Post
Topic
Board Beginners & Help
Re: Maximum number of Mhash to solve a block.
by
Shadow Wizard
on 07/07/2011, 19:23:58 UTC
"If my computer gets an average of 250Mhash/s, what is the maximum amount of time it would take me to solve a block, and get 50 bitcoins?"

An infinite amount of time.  Since your 250Mhash/s currently accounts for 1/44124th of the network, you have a 1:44124 odds of solving any particular block.  However, your odds do not automatically get better with time.  

To give an example of this, if you were playing a lottery that had one-in-a-million odds and you played the lottery a million times, you are not guaranteed to win even once.  On the other hand, you might win twice or even more.  It just depends upon luck.  

If you're interested in the really complicated math you can figure out exactly your odds of solving a block on any particular day, week or month - but with your hash rate I'd suggest that if the difficulty were to stay the same (which it won't) you'd solve a block every 10 months on average.

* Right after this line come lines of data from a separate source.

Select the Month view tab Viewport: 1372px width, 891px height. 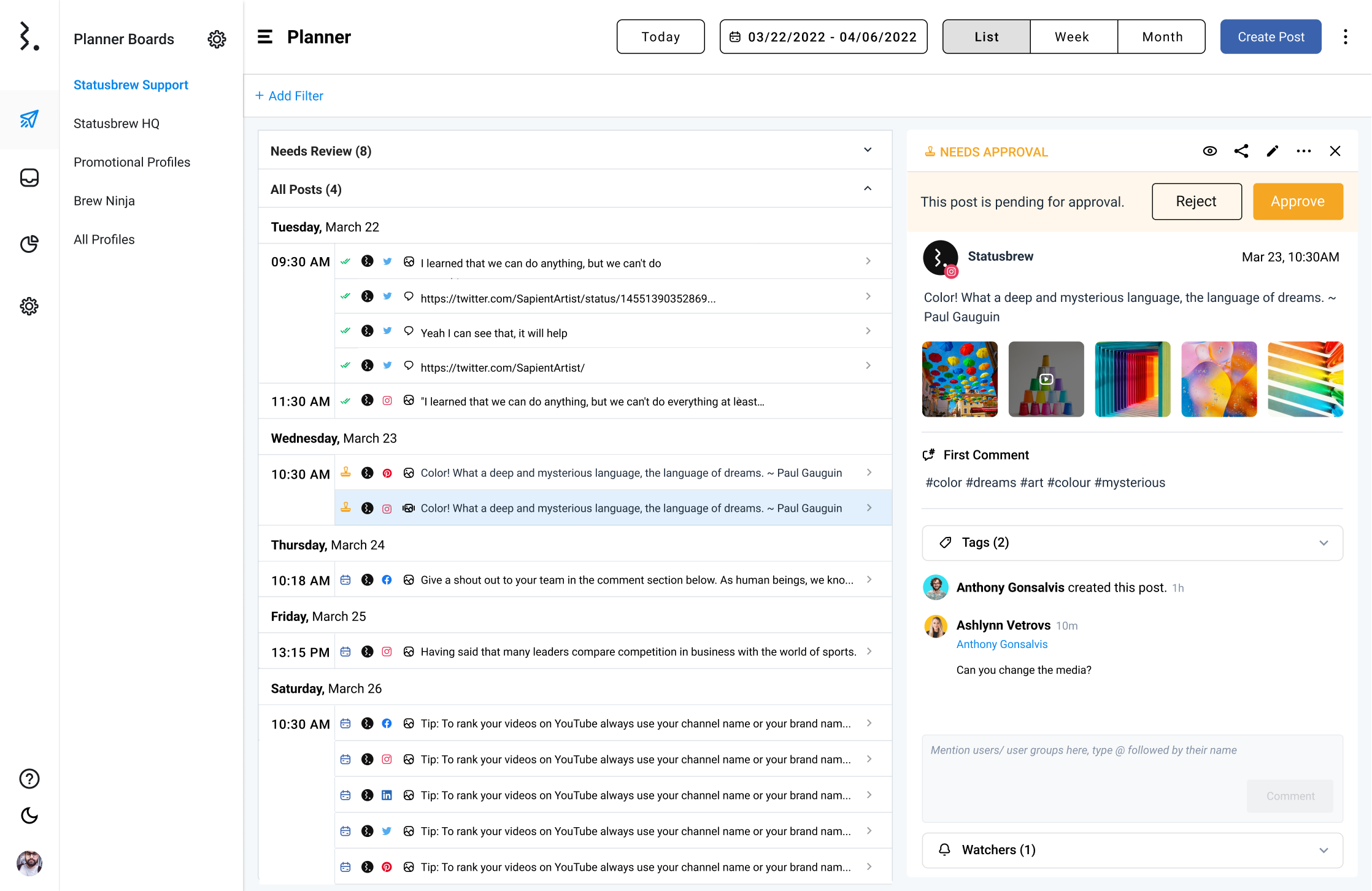coord(1162,37)
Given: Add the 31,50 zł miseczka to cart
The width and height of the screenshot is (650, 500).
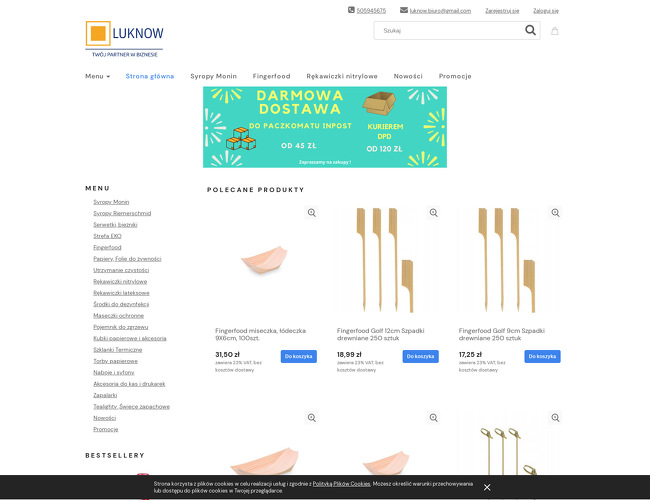Looking at the screenshot, I should 298,356.
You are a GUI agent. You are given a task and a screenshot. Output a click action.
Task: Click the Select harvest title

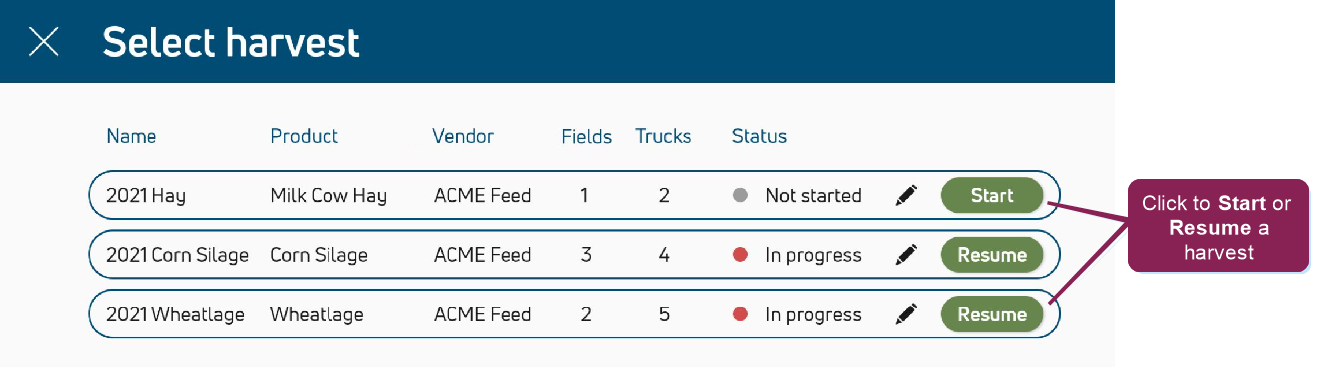[x=231, y=42]
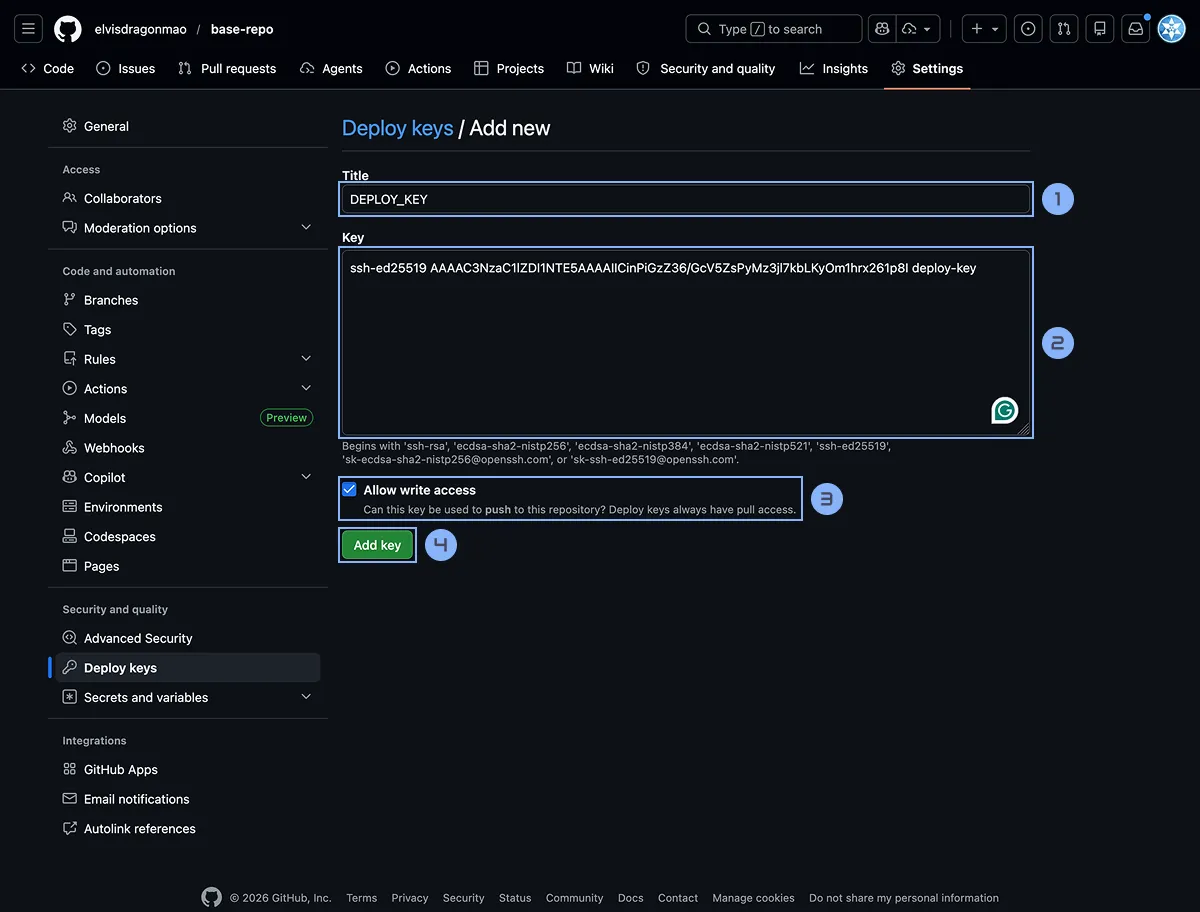The height and width of the screenshot is (912, 1200).
Task: Open the notifications inbox icon
Action: point(1135,29)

You'd be much better off to mine with a pool, and get smaller, more regular payouts.  I recommend Triple Mining as one of the best smaller pools out there; the link is in my sig.
I did not know that.  So if I understand you correctly, although every block has a solution, it is theoretically possible (Although insanely unlikely) that a solution will never be found?
Or does this mean that I can never be given my "Own" block to solve, and there will always be others working on it even if I am solo mining, thus it is guaranteed that the block will eventually be solved, but whoever solves the block gets all the bitcoins?

Now that we have broken the ground on how this works a bit, is there a place I can go and read a bit about this more technically, but written for the average joe to understand.  Basically I am not looking for the information on where a block comes from, and exactly how you go about solving it so that I could in theory, if I had nothing better to do with my time solve a block by hand. (Yes, I understand this is absurd, but if I know enough how to do it on paper, despite the fact it may take me the rest of my life to do but a single hash, or not, I will understand exactly how it works.)  Its more for curiosity.